I ought not to have fallen asleep like that
When she awoke it was to the guilty realisation that, having dozed off like that, Ruth might have herself woken, and seen the glass on the table between them. This was the first part of the shock of seeing the other bed empty: Ruth had woken, perhaps gone to the bathroom, and Ruth had seen that she was drinking. She felt a sweat of shame break out on her. It took a moment or two of waiting, listening for returning footsteps, wondering how to carry it off, before she remembered why she was here – that she was supposed to have been watching her.
She got up then, quickly, not bothering about the glass, and hurried out of the room. The bathroom door was closed. She rapped on it, received no answer, and turned the knob. The door opened, and the room was empty. She checked the other rooms on the floor, but without much hope. The bathroom on the first floor … she might have thought this one was occupied, and gone there. It was a slim chance, but she went, anyway. That door was also closed, and once again there was no answer when she knocked. But this time it did not budge when she tried to open it.
George, when she told him, wasted no time. He raced upstairs, threw himself against the bathroom door, and burst it open. Following close behind him, Mandy saw that there was no one in the room, and also that the window on the far side was open. A little powdery snow was blowing in; falling from the roof presumably since the sky was clear and blue.

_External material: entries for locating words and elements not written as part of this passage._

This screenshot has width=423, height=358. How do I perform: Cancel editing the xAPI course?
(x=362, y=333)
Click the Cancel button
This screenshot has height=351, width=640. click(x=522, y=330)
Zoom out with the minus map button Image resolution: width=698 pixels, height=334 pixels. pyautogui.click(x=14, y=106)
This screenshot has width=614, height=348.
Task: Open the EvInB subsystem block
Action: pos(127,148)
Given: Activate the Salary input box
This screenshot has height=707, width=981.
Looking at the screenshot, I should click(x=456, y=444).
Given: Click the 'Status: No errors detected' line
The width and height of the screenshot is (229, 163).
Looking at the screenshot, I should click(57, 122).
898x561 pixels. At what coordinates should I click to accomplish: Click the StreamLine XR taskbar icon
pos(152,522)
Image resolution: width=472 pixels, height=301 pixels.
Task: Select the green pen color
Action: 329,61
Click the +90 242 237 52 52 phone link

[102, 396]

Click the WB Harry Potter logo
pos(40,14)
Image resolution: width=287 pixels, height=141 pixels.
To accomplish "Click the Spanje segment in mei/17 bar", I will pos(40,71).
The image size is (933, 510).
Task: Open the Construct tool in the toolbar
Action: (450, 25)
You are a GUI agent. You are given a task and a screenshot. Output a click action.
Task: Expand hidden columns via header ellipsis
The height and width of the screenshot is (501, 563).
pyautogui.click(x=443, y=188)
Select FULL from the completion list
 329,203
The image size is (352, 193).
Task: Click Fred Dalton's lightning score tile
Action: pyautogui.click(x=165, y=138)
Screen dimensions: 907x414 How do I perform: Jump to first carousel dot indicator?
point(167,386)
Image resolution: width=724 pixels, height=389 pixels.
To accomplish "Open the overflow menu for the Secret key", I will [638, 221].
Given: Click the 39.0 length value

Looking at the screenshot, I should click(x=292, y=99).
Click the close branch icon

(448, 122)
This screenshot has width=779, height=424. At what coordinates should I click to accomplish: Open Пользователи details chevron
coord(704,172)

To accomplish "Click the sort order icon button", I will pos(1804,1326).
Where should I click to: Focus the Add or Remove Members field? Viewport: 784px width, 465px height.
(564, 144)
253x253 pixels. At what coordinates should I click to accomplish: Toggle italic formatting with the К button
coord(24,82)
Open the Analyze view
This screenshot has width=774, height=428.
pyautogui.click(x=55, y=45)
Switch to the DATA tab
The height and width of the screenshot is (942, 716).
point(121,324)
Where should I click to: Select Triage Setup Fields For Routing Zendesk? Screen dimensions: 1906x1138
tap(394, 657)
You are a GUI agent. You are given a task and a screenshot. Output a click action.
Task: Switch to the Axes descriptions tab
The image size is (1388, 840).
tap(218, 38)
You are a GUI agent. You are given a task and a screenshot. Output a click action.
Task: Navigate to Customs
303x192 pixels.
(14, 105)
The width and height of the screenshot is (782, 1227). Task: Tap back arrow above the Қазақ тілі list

It was the easiest way to get out of the house unobserved. There was a lean-to-roof three or four feet below the window ledge, sloping down. The drop from that to the ground was not more than eight feet, and into thick snow. It was possible to trace her progress: snow scuffed along the roof and a hole marking the place where she had jumped down.
Mandy said wretchedly: ‘I’m sorry. I ought not to have fallen asleep like that.’